Lei ha criticato più volte l’operato dell’attuale management di banca Mps, qual è la sua ricetta per risanare lo stato di salute di Rocca Salimbeni?
«Le mie critiche partono da un punto ben preciso. C’è un piano per “desenesizzare” la Fondazione e di conseguenza la Banca. Questo piano è già operativo da tempo, ma i suoi principali sostenitori continuano nell’opera di dissimulazione per sviare l’attenzione dei cittadini. Come ho già detto, il vincolo del 4% va difeso per non aprire la strada all’azione di sciacallaggio che si innescherebbe nei confronti di Mps. Se venisse rimosso, non si attrarrebbero investitori, ma si spianerebbe la strada a soggetti esterni con la possibilità di acquisire il controllo della Banca a un prezzo d'occasione, viste le attuali quotazioni delle azioni Mps. Inoltre, le esternalizzazioni non sono soltanto l’anticamera del licenziamento di molti dipendenti, ma allontanano dall’azienda professionalità di cui c’è gran bisogno per puntare al rilancio. Il piano industriale è senza anima, come ho già detto. Non contiene nessuna indicazione sulla strada da intraprendere per riportare Banca Mps alla produttività. Ecco perché va rivisto, per adottare una prospettiva radicalmente diversa che abbia il ritorno alla produttività al primo posto delle priorità».
Cosa l’ha colpita più di altro di questa sua prima esperienza politica?

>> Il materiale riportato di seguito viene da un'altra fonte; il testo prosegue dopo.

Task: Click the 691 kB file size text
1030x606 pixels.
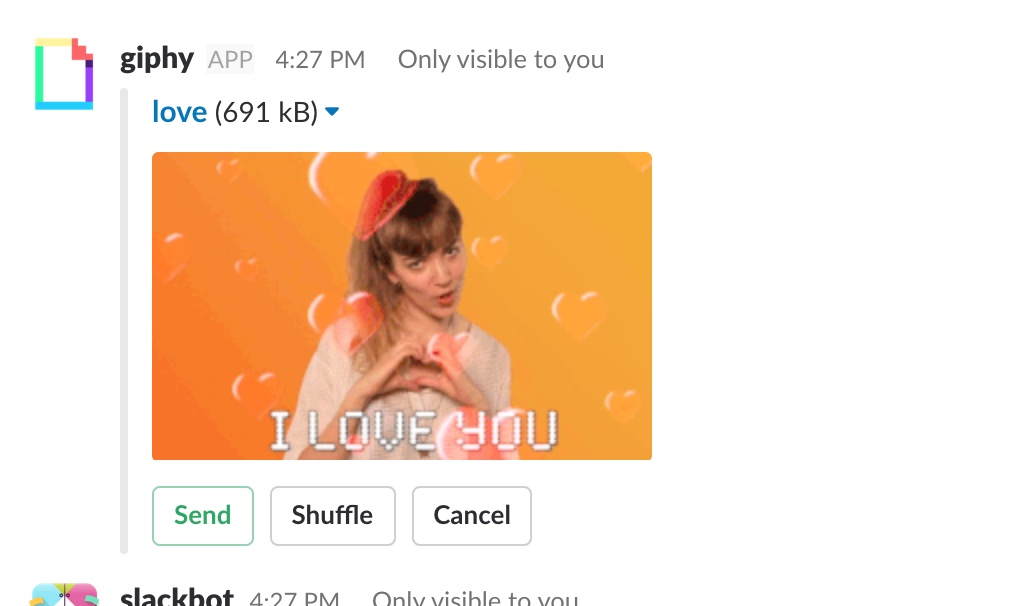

«La città. La ferita che l’ha colpita e la voglia di riscatto che sta montando ad ogni livello. E’ necessario un moto d’orgoglio per riscattare l’anima di Siena. Ci raffigurano come una realtà al capolinea. La metafora perfetta della mala gestione. La città sta invece reagendo, per spezzare l’equivoco che conduce a ritenere tutti ugualmente colpevoli di ciò che è accaduto. Questa voglia di riscatto non va mortificata, bensì incentivata, perché possa fungere da traino alla rinascita cittadina».
Ipotesi: lei è stato eletto sindaco. Quali le priorità dei primi 100 giorni?

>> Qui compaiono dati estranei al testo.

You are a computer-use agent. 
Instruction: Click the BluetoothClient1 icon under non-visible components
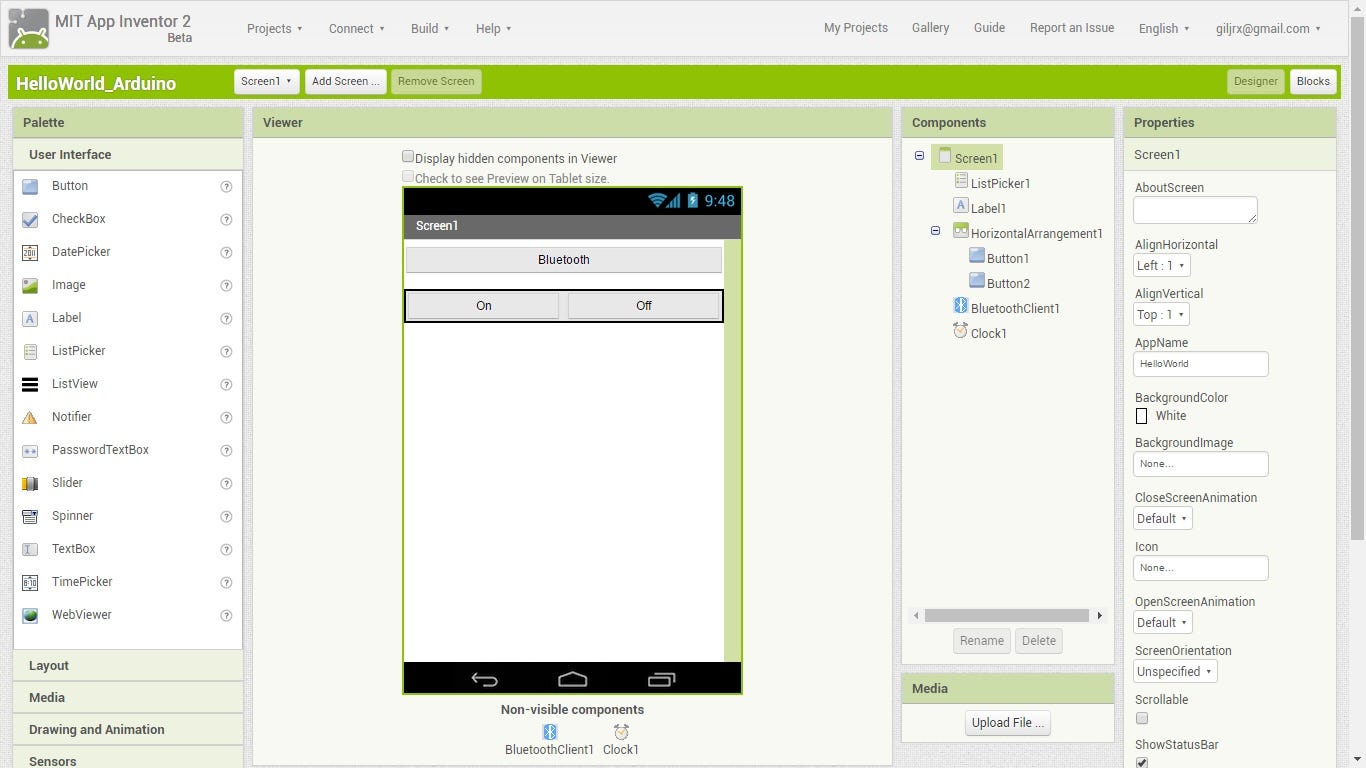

«Le aree che richiedono un intervento sono molte. La valorizzazione del “petrolio verde” di Siena, con la sua capacità di creare indotto e lavoro. La cultura, tema sovrapponibile solo parzialmente con quanto detto in precedenza. L’università, la macchina dell’amministrazione comunale e poi ovviamente la Banca e la Fondazione, che in questi giorni ha vissuto lo spudorato atto di modifica dello Statuto in assenza di un interlocutore democraticamente eletto dai cittadini».

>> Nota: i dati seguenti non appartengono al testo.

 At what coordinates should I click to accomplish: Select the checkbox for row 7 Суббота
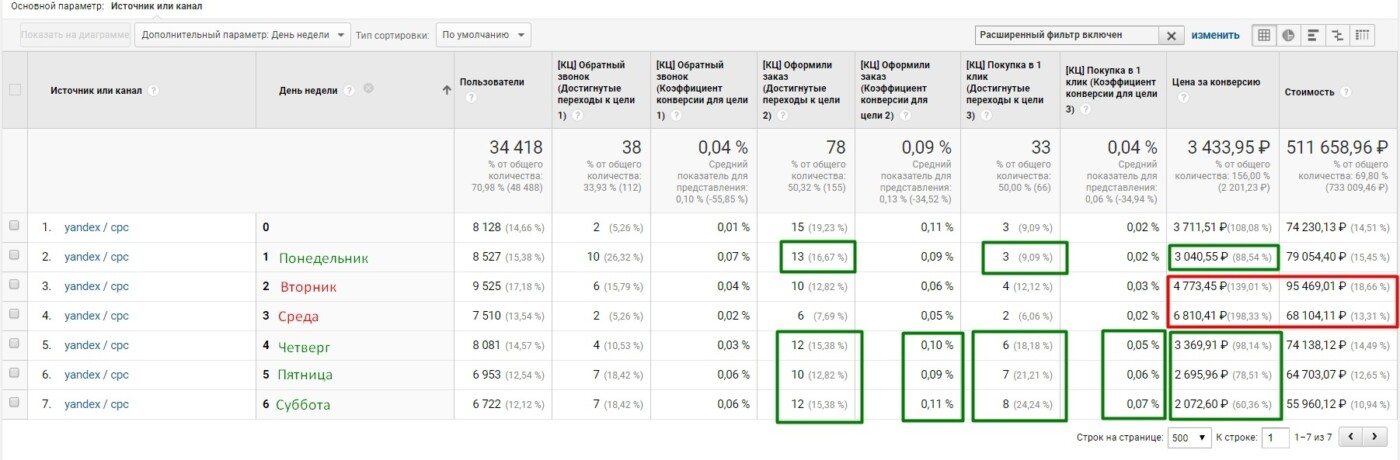tap(14, 404)
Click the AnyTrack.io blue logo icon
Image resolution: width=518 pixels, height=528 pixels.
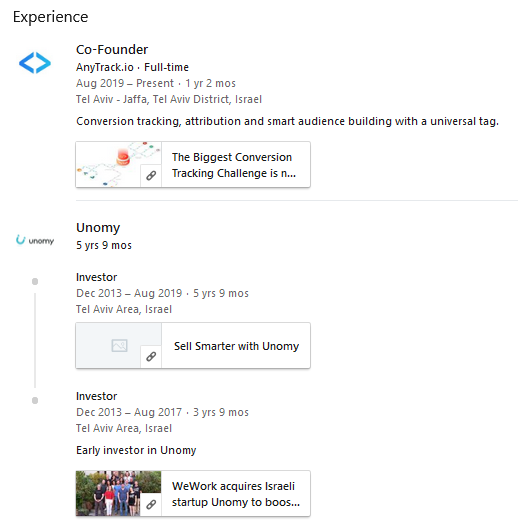35,63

Quale il primissimo tema da portare in giunta?
«Il sociale, e spiego anche il perché. Il termine crisi porta con sé corollari a cascata. Crisi significa crisi di risorse, ma anche crisi di lavoro e di servizi. Proprio con la contrazione dei servizi, le fasce più deboli della cittadinanza rischiano di scivolare nel baratro dell’emarginazione e dell’indigenza. Siena è una città pia. La sua storia lo dimostra, e non può abbandonare adesso i suoi figli più deboli».
Perché i senesi dovrebbero votarla?
«Perché sono stato l’unico a parlare chiaro. Ho espresso in modo netto ed inequivocabile le mie posizioni a difesa della Banca e dei lavoratori. Ho più volte fatto appello alle forze positive affinché si unissero per dare un futuro a Siena. Ho parlato di inclusione, solidarietà e sviluppo, declinando concretamente le proposte per la realizzazione degli obiettivi. Sono alla prima esperienza in politica, ma non ho legami imbarazzanti con quel passato che ha ridotto Siena in uno stato di prostrazione materiale e morale».
Il “Buongoverno” è…?
«Penso ovviamente all’epoca d’oro della Siena antica. Contrariamente al luogo comune, il medioevo cittadino è stata una stagione splendente. In particolar modo, mi piace il ruolo del Comune come casa dei senesi. Di tutti i senesi. Adesso, la macchina amministrativa necessita una riorganizzazione che la trasformi in un autentico punto di riferimento per i cittadini, attraverso una nuova spinta motivazionale e una difesa del lavoro dei dipendenti. Trasparenza, merito ed efficienza sono aspetti da cui il Comune non può più prescindere. Nel dorato Medioevo senese, il Comune era di fatto la corporazione di tutti i cittadini. Deve tornare ad esserlo anche nel terzo millennio».
Il suo nome per la Fondazione Mps è…? E perché?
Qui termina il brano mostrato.